Hi release team,

Martin and me are having a disagreement on what constitutes an RC bug. I
was wondering if you could give us your view of the matter. Since I'm not
sure you usually deal with these sorts of things "Go ask TC" is ofc. a
perfectly valid response I just thought perhaps we're not quite at that
stage yet.

See below or https://bugs.debian.org/cgi-bin/bugreport.cgi?bug=1089598.

Context: dhcpcd-base has taken over DHCP duties from isc-dhcp-client in
ustable via priority override at Martin's request. This changes a Debian
installs DHCP behaviour in a number of ways which I think will cause people
problems when they upgrade to trixie, this is one of them.

Original report:

> dhcpcd-base does not send the system's hostname by default as
> isc-dhcp-client used to due to /etc/dhcpcd.conf having the `hostname`
> option commented out.
> 
> This will cause outages for users relying on DDNS when upgrading to
> trixie.
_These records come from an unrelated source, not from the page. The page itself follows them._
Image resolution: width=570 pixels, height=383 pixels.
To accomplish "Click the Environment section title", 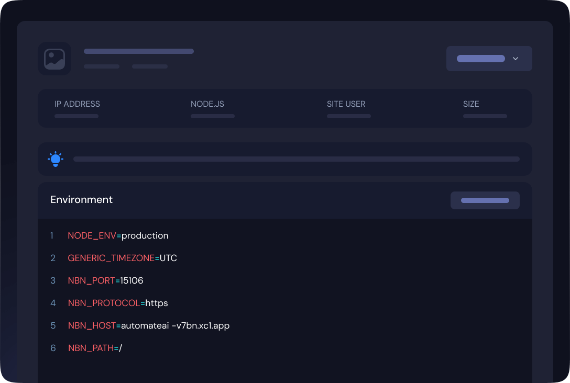I will click(81, 200).
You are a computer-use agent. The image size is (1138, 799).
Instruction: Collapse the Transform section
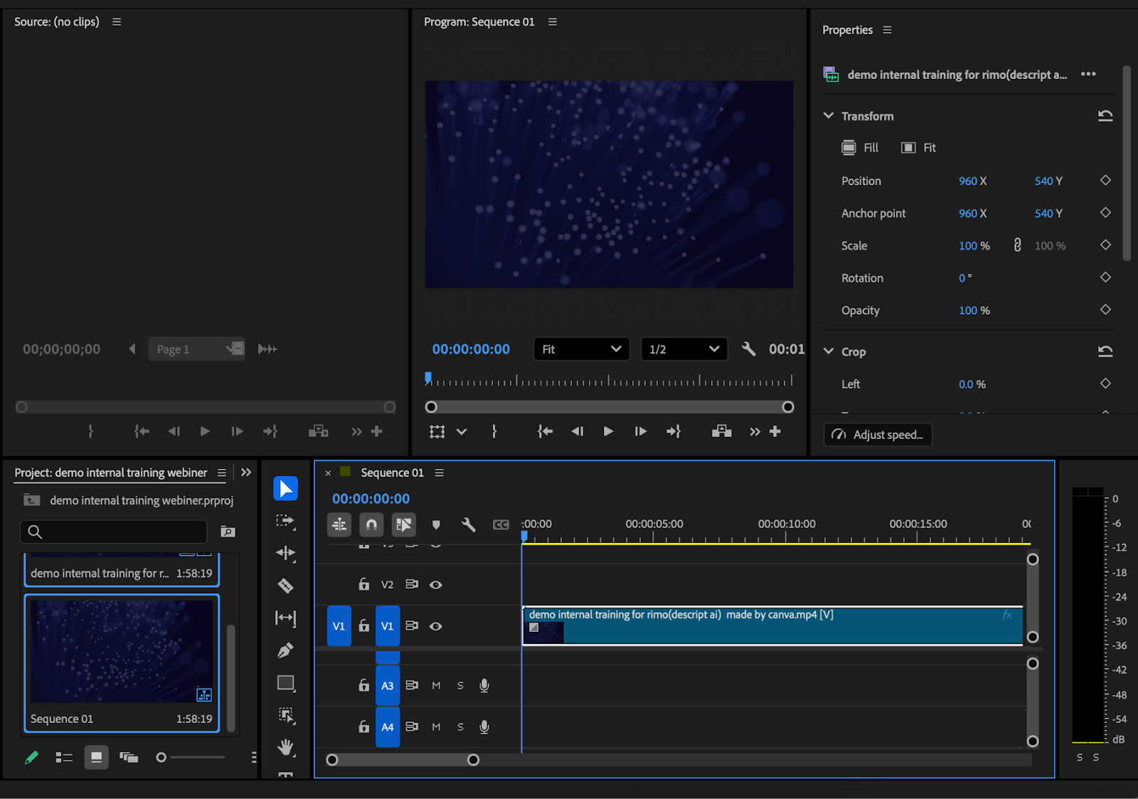point(829,116)
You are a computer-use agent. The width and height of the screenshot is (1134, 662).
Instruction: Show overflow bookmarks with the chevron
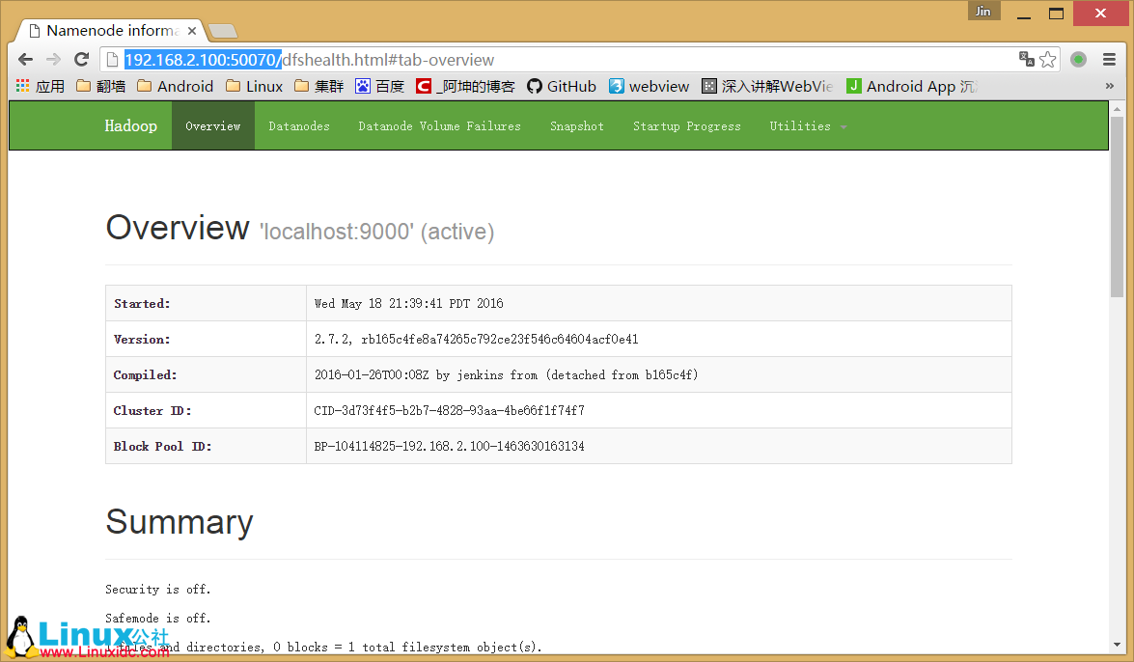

Please let's change the default before releasing this. ifupdown's
> reputation is already hanging on by a thread as it is.

Martin's interpretation (with some quote context reinstated):

On Wed, Dec 11, 2024 at 02:55:26PM +0200, Martin-Éric Racine wrote:
> > > Additionally, please point me to the release policy that would qualify
> > > this bug report as RC. Thanks.
> >
> > Release standards (RC bugs) https://release.debian.org/testing/rc_policy.txt
> >
> > I'm taking a liberal interpretation of what it means to "break unrelated
> > software" but given the nature of networking (essentially everything relies
> > on it) and the potential of breaking entire deployments (where
> > unattended-upgrades are in use) I think this is justified. We can consult
> > release team if you feel this is an overly broad interpretation.
> >
> > Since we've had a similar but unresolved disagreement hinging on privacy in
> > https://lists.debian.org/debian-devel/2024/09/msg00194.html I don't want
> > you to get me wrong. I care deeply about our user's privacy, particularly
> > the inexperienced ones, but at the same time we have to consider software
> > use-cases in context as well as remember that users trust Debian enough to
> > just-upgrade^TM! We must not squander that trust -- it's Debian's greatest
> > asset.
> > 
> > I'm sure we can come up with an approach to move the networking privacy
> > needle in Debian, but it would help to understand who's privacy you (or
> > upstream) are concerned about since to me Desktop environements setting
> > things up for privacy would solve the problem with no need for the default
> > to be unfrendly to server operators. Clearly that's not enough for you so
> > what's the use-case and persona who's privacy you're trying to improve?
> 
> Your interpretation is excessive. "Misses something that the other
> software did" does not fulfil the requirement for RC bugs.